Sans jamais trahir ses origines, elle mélange dans un style qui lui est devenu propre des rythmes jazz, classiques et afro-cubains avec une voix qui semble venir d’un autre monde. Il existe peu d’artistes, que ce soit sur scène ou en studio, aussi talentueux et polyvalent que Yilian Cañizares.
Née à La Havane et installée en Suisse depuis 20 années, elle voue un grand respect pour le passé, tout en nourrissant une sensibilité tournée vers le futur. Les succès de ses deux albums, «Ochumare» autoproduit en 2013 et «Invocación» produit en 2015 sous la direction de Alê Siqueira (Roberto Fonseca, Omara Portuondo) ont renforcé sa réputation en tant qu’artiste novatrice, capable de s’aventurer au-delà des frontières musicales. L’hebdomadaire français Le Nouvel Observateur l’a sacrée «révélation de l’année» pour son charisme, les influences qui la caractérisent et la facilité avec laquelle elle chante et joue du violon.

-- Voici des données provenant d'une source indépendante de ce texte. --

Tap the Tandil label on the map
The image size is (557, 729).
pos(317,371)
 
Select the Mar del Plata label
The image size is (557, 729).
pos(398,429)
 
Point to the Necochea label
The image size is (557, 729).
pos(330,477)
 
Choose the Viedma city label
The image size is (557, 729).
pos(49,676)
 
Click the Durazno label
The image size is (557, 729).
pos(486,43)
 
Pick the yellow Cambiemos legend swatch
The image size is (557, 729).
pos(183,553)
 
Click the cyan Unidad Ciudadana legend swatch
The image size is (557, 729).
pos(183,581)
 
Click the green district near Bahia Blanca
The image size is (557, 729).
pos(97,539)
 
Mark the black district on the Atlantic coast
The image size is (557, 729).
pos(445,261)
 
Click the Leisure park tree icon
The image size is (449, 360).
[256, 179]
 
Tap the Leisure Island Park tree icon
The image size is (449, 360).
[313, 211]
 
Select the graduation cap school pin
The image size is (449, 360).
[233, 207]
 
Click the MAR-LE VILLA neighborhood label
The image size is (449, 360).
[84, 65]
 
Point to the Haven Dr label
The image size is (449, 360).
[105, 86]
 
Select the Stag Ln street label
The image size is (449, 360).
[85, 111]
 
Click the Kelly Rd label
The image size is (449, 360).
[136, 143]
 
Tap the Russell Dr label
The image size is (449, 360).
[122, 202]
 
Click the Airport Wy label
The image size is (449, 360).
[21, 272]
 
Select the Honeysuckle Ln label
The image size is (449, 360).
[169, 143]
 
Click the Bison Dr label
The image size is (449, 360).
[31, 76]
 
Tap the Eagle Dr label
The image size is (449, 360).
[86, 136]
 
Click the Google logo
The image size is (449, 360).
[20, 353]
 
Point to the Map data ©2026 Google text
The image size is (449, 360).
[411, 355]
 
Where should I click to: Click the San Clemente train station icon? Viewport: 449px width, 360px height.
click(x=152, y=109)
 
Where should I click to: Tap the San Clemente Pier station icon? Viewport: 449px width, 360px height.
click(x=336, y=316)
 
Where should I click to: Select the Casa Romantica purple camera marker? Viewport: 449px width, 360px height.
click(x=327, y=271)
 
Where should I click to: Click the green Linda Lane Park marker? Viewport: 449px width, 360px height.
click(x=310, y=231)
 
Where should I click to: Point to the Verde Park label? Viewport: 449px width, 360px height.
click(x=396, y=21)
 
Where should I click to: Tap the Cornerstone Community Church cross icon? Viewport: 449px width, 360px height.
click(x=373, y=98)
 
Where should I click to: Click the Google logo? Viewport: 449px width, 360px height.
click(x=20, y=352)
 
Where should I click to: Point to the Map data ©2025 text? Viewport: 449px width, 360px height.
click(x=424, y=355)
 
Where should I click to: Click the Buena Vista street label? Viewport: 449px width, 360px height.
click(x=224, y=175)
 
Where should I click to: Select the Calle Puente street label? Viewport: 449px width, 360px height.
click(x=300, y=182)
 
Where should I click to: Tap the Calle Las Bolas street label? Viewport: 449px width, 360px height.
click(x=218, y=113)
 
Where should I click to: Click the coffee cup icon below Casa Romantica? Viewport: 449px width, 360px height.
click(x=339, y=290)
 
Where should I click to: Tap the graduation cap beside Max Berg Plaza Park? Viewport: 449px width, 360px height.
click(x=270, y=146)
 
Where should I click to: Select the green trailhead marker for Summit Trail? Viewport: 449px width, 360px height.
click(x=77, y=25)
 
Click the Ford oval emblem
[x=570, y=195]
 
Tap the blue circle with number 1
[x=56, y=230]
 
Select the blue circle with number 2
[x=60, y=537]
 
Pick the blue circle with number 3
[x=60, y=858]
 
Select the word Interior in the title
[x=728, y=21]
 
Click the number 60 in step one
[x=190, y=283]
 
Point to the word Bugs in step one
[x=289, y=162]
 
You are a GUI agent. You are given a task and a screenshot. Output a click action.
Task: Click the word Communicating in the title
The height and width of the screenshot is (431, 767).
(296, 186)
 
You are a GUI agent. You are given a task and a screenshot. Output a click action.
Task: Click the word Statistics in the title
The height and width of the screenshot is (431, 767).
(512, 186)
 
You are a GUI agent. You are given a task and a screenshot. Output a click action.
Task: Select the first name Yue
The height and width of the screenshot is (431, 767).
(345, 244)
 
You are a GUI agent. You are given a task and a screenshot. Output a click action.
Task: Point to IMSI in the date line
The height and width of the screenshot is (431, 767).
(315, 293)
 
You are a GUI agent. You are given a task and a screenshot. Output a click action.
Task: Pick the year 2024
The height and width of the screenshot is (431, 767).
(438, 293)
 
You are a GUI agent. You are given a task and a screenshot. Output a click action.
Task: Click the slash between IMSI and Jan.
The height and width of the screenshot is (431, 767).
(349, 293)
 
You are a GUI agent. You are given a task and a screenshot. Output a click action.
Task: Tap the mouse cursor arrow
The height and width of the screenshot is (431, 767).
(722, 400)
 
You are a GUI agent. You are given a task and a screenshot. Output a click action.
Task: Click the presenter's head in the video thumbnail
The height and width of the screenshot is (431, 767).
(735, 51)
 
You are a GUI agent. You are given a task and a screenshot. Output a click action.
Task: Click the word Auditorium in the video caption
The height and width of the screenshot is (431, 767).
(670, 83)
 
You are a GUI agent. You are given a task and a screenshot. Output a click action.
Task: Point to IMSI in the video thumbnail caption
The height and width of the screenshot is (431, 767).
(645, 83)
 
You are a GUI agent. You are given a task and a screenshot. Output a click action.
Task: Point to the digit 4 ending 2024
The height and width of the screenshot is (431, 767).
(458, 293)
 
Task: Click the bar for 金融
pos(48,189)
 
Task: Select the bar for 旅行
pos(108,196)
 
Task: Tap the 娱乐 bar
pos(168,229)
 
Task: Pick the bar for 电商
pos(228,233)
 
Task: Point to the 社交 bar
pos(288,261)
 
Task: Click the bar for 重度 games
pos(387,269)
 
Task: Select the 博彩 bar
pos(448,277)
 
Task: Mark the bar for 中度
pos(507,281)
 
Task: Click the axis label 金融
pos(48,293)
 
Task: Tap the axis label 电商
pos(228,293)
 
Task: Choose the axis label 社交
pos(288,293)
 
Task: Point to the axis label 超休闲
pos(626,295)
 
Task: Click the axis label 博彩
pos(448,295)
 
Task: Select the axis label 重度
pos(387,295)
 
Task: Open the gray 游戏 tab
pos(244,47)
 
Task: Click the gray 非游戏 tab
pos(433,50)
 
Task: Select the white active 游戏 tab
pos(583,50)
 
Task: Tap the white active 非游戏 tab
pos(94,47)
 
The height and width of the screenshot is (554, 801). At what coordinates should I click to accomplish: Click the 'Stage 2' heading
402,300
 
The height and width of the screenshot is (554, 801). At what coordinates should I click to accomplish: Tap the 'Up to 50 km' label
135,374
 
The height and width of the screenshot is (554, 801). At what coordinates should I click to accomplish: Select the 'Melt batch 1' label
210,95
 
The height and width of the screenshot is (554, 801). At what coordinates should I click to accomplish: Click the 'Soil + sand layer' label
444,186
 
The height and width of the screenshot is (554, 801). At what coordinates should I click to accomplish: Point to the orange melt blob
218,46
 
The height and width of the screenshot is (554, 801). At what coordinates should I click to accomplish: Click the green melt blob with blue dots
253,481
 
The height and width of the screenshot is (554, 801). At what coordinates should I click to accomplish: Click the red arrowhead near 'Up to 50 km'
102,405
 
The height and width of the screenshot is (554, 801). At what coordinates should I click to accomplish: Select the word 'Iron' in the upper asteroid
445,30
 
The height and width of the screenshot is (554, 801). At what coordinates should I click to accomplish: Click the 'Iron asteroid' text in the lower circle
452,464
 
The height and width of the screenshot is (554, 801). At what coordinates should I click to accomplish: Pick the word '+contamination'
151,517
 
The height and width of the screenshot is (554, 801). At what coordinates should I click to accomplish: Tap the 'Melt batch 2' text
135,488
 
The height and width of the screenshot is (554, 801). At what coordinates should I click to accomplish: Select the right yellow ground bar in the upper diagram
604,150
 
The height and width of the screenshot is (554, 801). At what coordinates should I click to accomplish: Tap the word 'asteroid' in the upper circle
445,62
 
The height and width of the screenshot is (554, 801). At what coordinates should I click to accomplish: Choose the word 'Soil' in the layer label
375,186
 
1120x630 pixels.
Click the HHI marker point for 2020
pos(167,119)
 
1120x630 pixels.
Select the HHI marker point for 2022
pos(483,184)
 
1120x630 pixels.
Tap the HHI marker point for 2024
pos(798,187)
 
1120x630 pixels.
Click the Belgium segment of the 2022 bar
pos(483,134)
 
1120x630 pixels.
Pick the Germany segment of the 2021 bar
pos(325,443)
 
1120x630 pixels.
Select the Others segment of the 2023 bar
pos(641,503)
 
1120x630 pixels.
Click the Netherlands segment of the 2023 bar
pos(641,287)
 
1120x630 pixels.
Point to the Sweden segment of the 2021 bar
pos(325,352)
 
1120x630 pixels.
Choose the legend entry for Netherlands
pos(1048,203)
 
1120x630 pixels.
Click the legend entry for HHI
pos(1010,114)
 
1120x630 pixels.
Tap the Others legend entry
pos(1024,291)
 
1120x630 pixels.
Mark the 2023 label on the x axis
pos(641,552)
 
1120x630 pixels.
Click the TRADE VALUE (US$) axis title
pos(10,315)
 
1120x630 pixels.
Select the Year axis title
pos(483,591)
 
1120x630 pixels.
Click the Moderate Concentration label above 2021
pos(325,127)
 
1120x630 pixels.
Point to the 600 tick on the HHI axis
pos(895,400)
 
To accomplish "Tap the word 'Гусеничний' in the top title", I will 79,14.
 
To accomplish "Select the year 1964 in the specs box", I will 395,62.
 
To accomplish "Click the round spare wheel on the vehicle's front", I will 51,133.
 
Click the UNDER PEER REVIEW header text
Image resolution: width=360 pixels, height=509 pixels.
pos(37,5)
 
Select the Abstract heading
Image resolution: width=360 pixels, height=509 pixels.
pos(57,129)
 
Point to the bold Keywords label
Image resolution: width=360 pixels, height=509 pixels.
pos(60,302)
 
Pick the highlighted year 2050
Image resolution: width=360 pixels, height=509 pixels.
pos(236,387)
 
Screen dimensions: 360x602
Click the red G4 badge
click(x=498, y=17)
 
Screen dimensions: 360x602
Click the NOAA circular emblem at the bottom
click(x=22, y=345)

En 2019, elle a publié un nouvel album Erzulie, dédié à la divinité haïtienne de l’amour et de la liberté qui porte le même nom avec sa nouvelle formation Yilian & The Maroons. Enregistré à La Nouvelle-Orléans, le disque est enrichi par la participation d’invités tels que Christian Scott (trompette), Michael League (contrebasse), Bill Laurance (piano), Bobby Sparks (orgue) et Justin Stanton (synthés). Aujourd'hui, en la faveur de la journée mondiale des océans, elle nous offre un nouveau single, Yemayá, pour attirer l'attention sur les dangers qui menacent les océans et les cultures de la planète qui en dépendent.